Если я чем интересуюсь, так это историей Франции и её литературой. Если говорить о будущей специальности, то я буду специалист по французской литературе и истории XX в. К этому я чувствую наибольшие способности и склонности. А от всякой «пентюрной»[50] деятельности, кроме как от абсолютно самостоятельной и свободной, меня решительно воротит. Недавно слушал диски Л. Буайé и А. Гарá.
Наблюдение — все чересчур много болтают. Причем не легко и блестяще, а нудно, обстоятельно, скучно и ненужно. Долой болтовню. Интеллигенция сколь болтлива! Трусливы, болтливы (совсем как «гнусавы и косноязычны»!)

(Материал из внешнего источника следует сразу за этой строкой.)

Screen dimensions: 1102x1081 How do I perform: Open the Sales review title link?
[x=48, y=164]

Тон минорен. Но ничего — пройдет. Ну, прощай, пиши, жду вестей.
Обнимаю. Твой брат Мур
7/X-42
Дорогая Аля!
С каким удовольствием я узнал, что ты, наконец, получила хоть одно мое письмо — от 17 августа! Итак — тьфу-тьфу не сглазить — переписка наша налажена.
Пишу о смерти мамы. Умерла она в 1941-м г., в г. Елабуге (ТАТАССР). Диагноз — «асфиксия от удушья». Умерла она в сенях домика, где мы жили. Последнее время она была в очень подавленном настроении, морально больна. Умерла она 31-го августа, а 30-го сентября, после некоторого пребывания в г. Чистополе (я жил у H. H. Асеева, а потом в детдоме Литфонда) я вернулся в Москву, где жил у Лили на Мерзляковском. В Москве жил месяц: 30-го октября укатил в Ташкент, где и живу по сей день.

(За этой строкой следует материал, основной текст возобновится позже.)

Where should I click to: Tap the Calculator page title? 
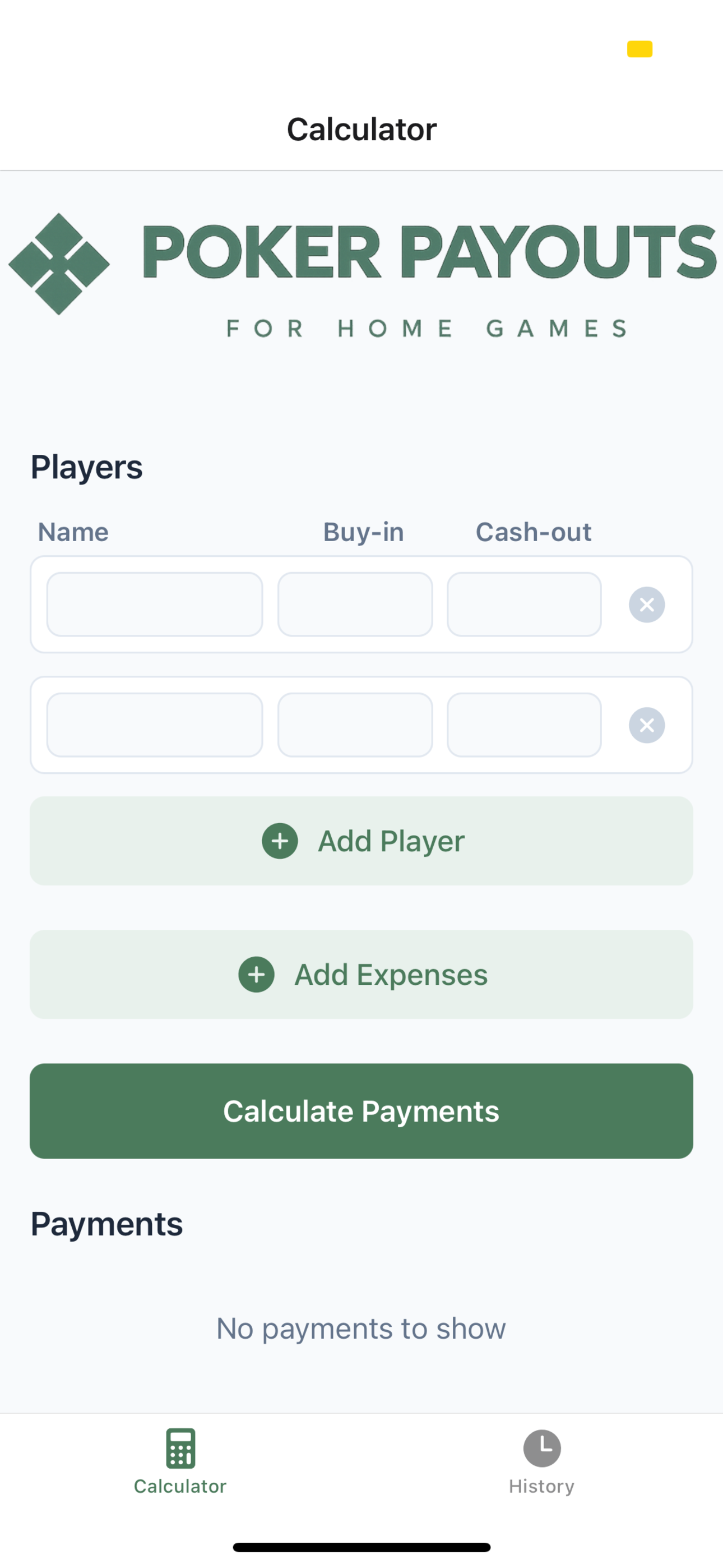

В октябре 41-го года (или, вернее, не в октябре, а в августе) я видел Кирилла Хенкина и его мамашу. Кирилл занимался переводами по кино; мамаша похудела. Кирилл блестел костюмами и ботинками и производил фурор на ул. Горького. Курил папиросы «Кавказ». К своему дяде, В. Я. Хенкину, он относился отрицательно — тот тяготился их пребыванием у него, боялся за свое благополучие артиста-мещанина (собирал безделушки и картины.) С Кириллом встречался часто. Потом я уехал, и с тех пор ничего о нем не знаю. Слышал, что его мобилизовали в армию. Узнать можно у В. Я. Хенкина; только он, скот, не ответит. Пиши на Всесоюзно-Гастрольное Объединение, или на Радиокомитет (адреса не знаю.) Больше ничего о Кирилле и Елизавете Алексеевне не знаю. Их очень ошарашило известие об отъезде Сережи, особенно Ел<изавету> Алекс<еевну>.
Ты пишешь, что Лида Бать — очень хороший человек (подчеркнуто тобой.) Можно сказать, что она человек добродушный, даже хороший. Но ведь этого очень, очень мало! А Дейчика она так же водит за ручку. Пишут они какую-то дрянь. Они люди благожелательные и симпатичные, но погрязли в «литературных делишках», утратили свой собственный голос (впрочем, существовал ли он когда-либо у них?), исшаблонились. Дейч острит, Лида морализует. И потом, каюсь, порядком я недолюбливаю слишком трезвых, практичных людей! Автор «Фальшивомонетчиков» очень верно заметил: «Алогизм меня раздражает, но чрезмерная логика утомляет меня». Действительно, так же глупо ходить в опорках, сочиняя стихи à la Хлебников, как благоразумно объяснять все жизненные явления неизменным «дважды два — четыре». Вот этой-то скудной арифметикой подчас и отдает наша Лидия Григорьевна.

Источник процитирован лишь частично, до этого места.